Friday, October 26

How Not To Marble Paper

In school we have a course called 'Experimental Glass' wherein everyone chooses a topic, technique, etc. that they're interested in and they go to town with experiments. Off the bat I wanted to experiment with texture and food because I'd been getting into that over the summer, but I soon discovered that I didn't think the structure of the course went well with the way I wanted to structure experiments with texture.
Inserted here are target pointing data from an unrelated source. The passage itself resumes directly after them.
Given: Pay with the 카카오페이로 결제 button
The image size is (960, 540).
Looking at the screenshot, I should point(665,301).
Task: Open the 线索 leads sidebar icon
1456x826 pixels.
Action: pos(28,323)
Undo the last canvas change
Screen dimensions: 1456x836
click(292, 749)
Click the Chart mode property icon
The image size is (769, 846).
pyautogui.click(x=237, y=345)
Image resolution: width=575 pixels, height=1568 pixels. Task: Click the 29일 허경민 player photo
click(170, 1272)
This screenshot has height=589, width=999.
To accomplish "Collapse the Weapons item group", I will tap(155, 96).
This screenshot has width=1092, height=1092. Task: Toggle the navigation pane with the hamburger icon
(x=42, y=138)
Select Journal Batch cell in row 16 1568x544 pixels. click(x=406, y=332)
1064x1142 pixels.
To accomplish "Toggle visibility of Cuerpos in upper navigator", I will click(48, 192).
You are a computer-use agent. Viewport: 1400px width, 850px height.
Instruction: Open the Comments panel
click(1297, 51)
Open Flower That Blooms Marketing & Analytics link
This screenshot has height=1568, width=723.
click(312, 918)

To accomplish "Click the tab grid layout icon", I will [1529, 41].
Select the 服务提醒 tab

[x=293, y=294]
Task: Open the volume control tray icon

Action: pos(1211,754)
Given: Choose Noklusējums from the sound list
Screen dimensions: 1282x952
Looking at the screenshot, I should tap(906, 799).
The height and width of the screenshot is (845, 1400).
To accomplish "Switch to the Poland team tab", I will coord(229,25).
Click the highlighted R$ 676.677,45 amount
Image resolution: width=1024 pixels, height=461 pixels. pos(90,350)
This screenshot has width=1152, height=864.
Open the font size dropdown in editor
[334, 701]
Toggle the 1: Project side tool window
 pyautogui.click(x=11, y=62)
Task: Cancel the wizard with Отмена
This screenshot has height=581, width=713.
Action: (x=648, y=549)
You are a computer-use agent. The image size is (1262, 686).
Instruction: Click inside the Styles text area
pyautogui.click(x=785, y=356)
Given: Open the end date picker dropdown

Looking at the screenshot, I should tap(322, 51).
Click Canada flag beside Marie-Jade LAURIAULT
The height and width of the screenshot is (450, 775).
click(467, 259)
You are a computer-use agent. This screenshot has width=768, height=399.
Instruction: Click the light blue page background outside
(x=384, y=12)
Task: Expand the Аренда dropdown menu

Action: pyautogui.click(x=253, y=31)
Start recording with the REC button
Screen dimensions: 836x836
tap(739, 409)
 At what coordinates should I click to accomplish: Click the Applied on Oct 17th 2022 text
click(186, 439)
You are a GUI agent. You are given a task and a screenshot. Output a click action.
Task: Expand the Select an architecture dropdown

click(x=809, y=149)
So instead I decided to link my topic from my Independent Research Project up with the topic for Experimental Glass, and thus, I decided to begin experimenting with marbling paper. Marbling glass techniques already exist, but I want to marble glass in the way that paper is marbled, not by pouring some paint onto a glass plate and just swirling it around. I mean have you ever seen the insane pictures people can create by painting on water? It's amazing!
Supplies
So, tonight I tried marbling paper for the first time thinking it would be real easy. I got about two marbles out of my attempts and that's it. it's funny how something so simple, with such simple instructions, can go so wrong.

You can marble with acrylic on water, or you're supposed to be able to, and that went best, but didn't work. Gouache didn't help. Apparently water with a 'drop' of soap on top should do the trick, while I used a couple drops and a whole ton of drops and it did not create a nice layer on the surface for the paint to sit on. I think maybe it's all in the technique, I suck at laying the paint down and I find using an eyedropper completely impossible - it just makes bubbles.

So the conclusion? I guess I'll just have to keep trying, no matter how much it pains me to have the same results over, and over, and over again. Eventually I'll get it right, and that's what matters.
First Attempt!
The structure of the course is akin to this method really: try Paint A with Water Solutions 1 thru 10, then repeat with Paint B, etc. Then I'd have to try my preferred methods with different glass surfaces, and once I really knew what I was doing I would, theoretically, have a way to float enamels on a water/liquid solution and roll my glass over that. The end product being successful seems a little unimaginable right now, but I'll get there.


Second successful attempt!

As a double conclusion, I also think it's really important to be willing to switch up how you work on things. Clearly my approach to texture didn't mesh well with this approach to experimenting, so I would have just suffered if I had kept with it.

1 comment:

LittleQuack said...

Water temperature may play a role somehow.